Using switches for logic

September 26th, 2010 5:25 pm —  3 views

I recently went to Gaylord in northern Michigan to install operatory computers and a wireless network in a dental office to enable the use of a network based digital radiography scanner. Sounds cool and it was. It allows them to take an xray of your mouth and in minutes have the image presented on a screen next to the doctor.

The next day, after eating breakfast at Diana’s Delight in downtown Gaylord, we were walking back to our car and came upon this statue of Claude Shannon. My friend tells me this guy is known as the “father of information” because of his theories.

So here I am, a couple weeks from that weekend and I remember to look up who the guy was and what he did. I realize after reading about the man and his work, that his theories had a hand in empowering you to be reading this.

This guy showed that decisions could be made using combinations of simple switches. In other words, using off/on states to control the flow of electricity allows for the construction of basic AND and OR gates. Logical decision making and problem resolution involves a combination of AND and OR decisions.

The Wikipedia page for Claude Shannon describes the importance of what Claude Shannon did as, ”Exploiting this property of electrical switches to do logic is the basic concept that underlies all electronic digital computers.”

If Douglas Englebart is the father of human-computer interaction, then this guy might be the grandfather.

It started with the cider mill

September 23rd, 2010 9:35 pm —  43 views

During a recent visit from W’s Aunt and Uncle, we went to our local cider mill for donuts, caramel apples, and cider. I could hear the apple grinding machine so went around the side where you could go into the lower part of the building and watch them catching and wrapping ground apples. Then the slow pressing (upwards) of the apples while apple juice gushed. It made me remember four years past when I was back there talking with the owner, taking pictures, pursuing a naive idea for my first paper submitted in graduate school.
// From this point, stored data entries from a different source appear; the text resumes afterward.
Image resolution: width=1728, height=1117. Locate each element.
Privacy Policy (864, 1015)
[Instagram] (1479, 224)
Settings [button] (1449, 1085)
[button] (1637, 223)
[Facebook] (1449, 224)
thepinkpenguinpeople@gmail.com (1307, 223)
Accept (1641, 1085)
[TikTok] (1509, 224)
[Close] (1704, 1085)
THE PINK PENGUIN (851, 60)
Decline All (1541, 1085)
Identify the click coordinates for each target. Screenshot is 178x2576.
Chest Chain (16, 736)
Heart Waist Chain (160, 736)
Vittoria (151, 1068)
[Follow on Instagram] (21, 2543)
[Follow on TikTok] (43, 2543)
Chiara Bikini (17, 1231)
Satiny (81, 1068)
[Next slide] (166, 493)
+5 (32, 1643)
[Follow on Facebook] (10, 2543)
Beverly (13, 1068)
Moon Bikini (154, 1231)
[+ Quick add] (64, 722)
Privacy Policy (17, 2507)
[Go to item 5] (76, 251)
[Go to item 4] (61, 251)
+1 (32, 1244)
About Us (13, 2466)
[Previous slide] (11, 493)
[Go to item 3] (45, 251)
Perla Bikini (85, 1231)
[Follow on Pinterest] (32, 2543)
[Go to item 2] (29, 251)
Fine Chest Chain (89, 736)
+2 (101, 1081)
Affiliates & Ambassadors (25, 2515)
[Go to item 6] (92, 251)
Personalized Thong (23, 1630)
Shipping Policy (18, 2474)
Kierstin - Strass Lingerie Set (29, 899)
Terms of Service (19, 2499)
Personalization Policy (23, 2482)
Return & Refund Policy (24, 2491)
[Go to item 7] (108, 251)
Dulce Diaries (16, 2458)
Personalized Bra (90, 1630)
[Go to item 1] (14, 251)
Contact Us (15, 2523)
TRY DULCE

Four years ago I visited the cider mill doing research for the first paper due in a class on social systems and collections. I found the actual paper, last edited on September 27, 2006. Seems like I got a pretty bad grade. I still have the actual paper handed in. It’s funny to think, but in 2006 I was handing in papers. By spring of 2010, every paper I submitted online as a PDF and received my grade the same way.
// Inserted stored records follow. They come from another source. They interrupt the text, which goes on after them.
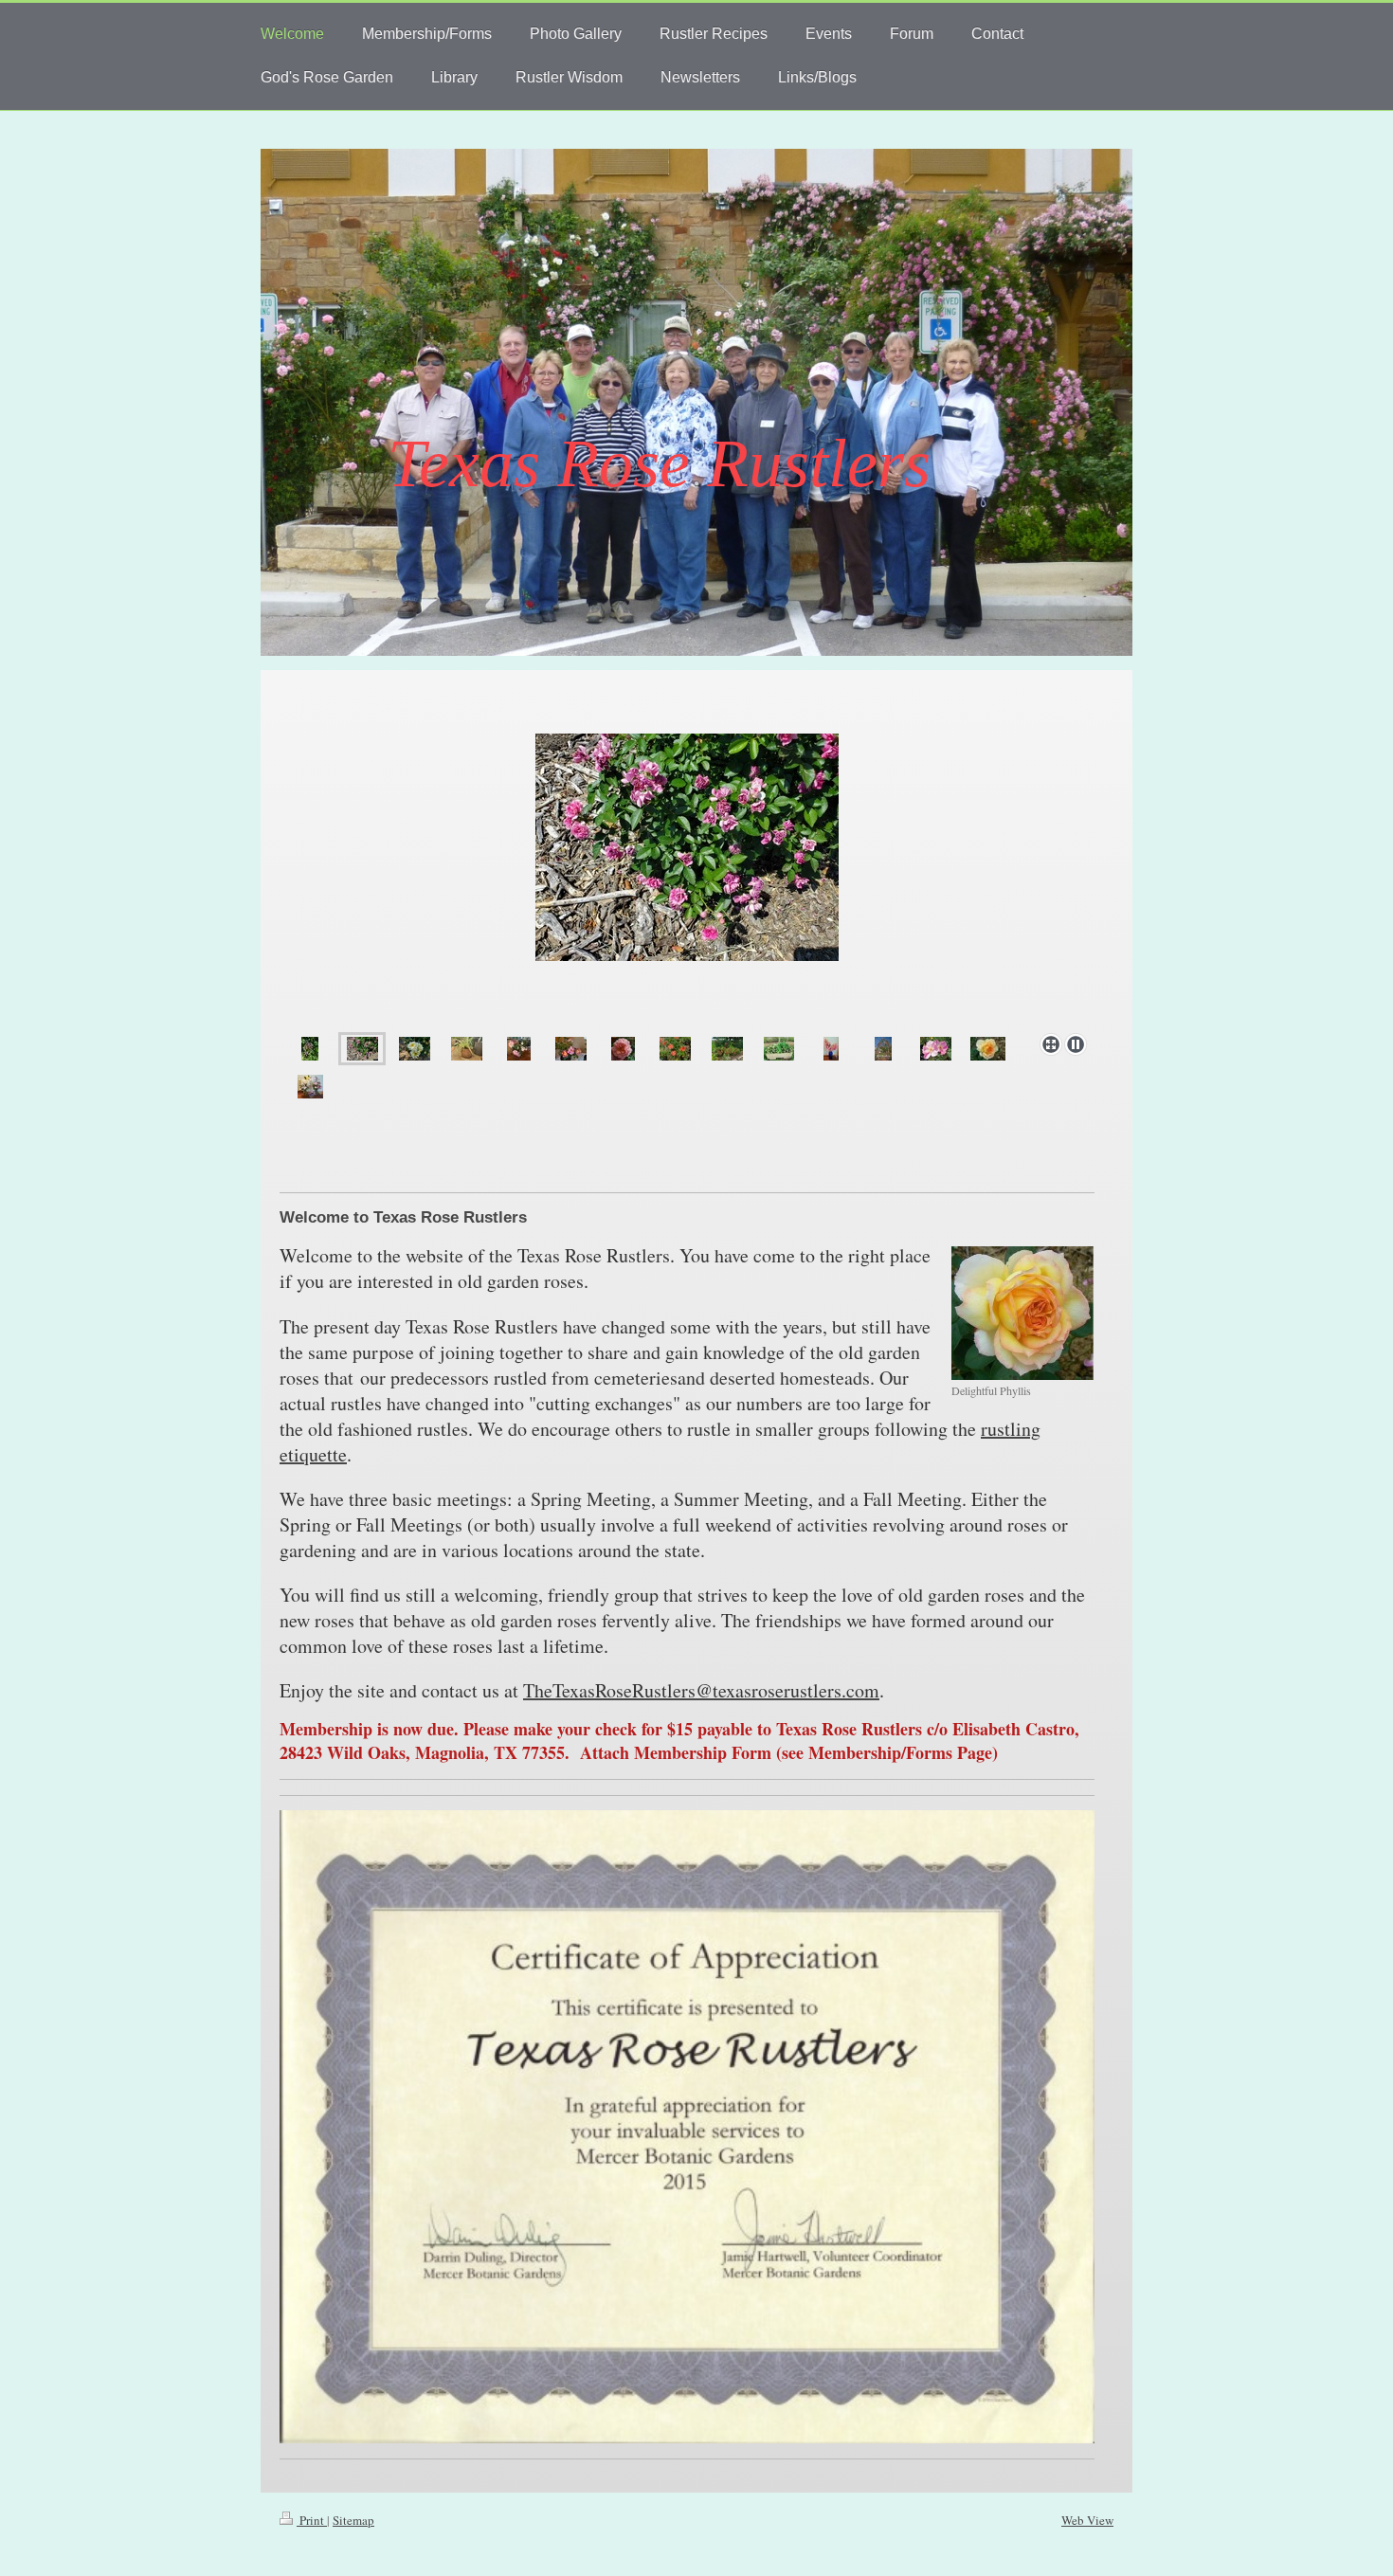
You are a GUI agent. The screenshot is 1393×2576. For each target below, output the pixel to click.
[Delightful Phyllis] (1022, 1313)
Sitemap (353, 2520)
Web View (1087, 2520)
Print (312, 2520)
Over the last week I’ve been preparing my office area for a new piece of exercise equipment. My doctor says, if you want to live a happy and healthy life, to get more exercise. First it meant doing some preparatory cleaning and throwing away of All The Things.

Some of what went in the trash today were rolls of paper filled with hundreds of sticky notes. Our affinity diagram from a class project that first semester in fall 2006. A wall of paper with observations abstracted from interviews arranged by likeness for purposes of identifying areas of concentration. A great way to understand a situation before introducing suggestions for change. I have not done an affinity diagram since. I’ve wanted to but there is rarely time to do it even half right.

Some of what did not go in the trash today were my notes and notebooks from my degree at Central and notes and notebooks from the first two years at Michigan. They are now grouped with all the textbooks and study guides used throughout my schooling. And somewhere is a box filled with the hundreds of printed reading assignments. If only the iPad had been around.

Image: Taken with my iPhone using the Hipstamatic app. The cider mill smells of baked donuts and apples. The Huron river flows wide behind it.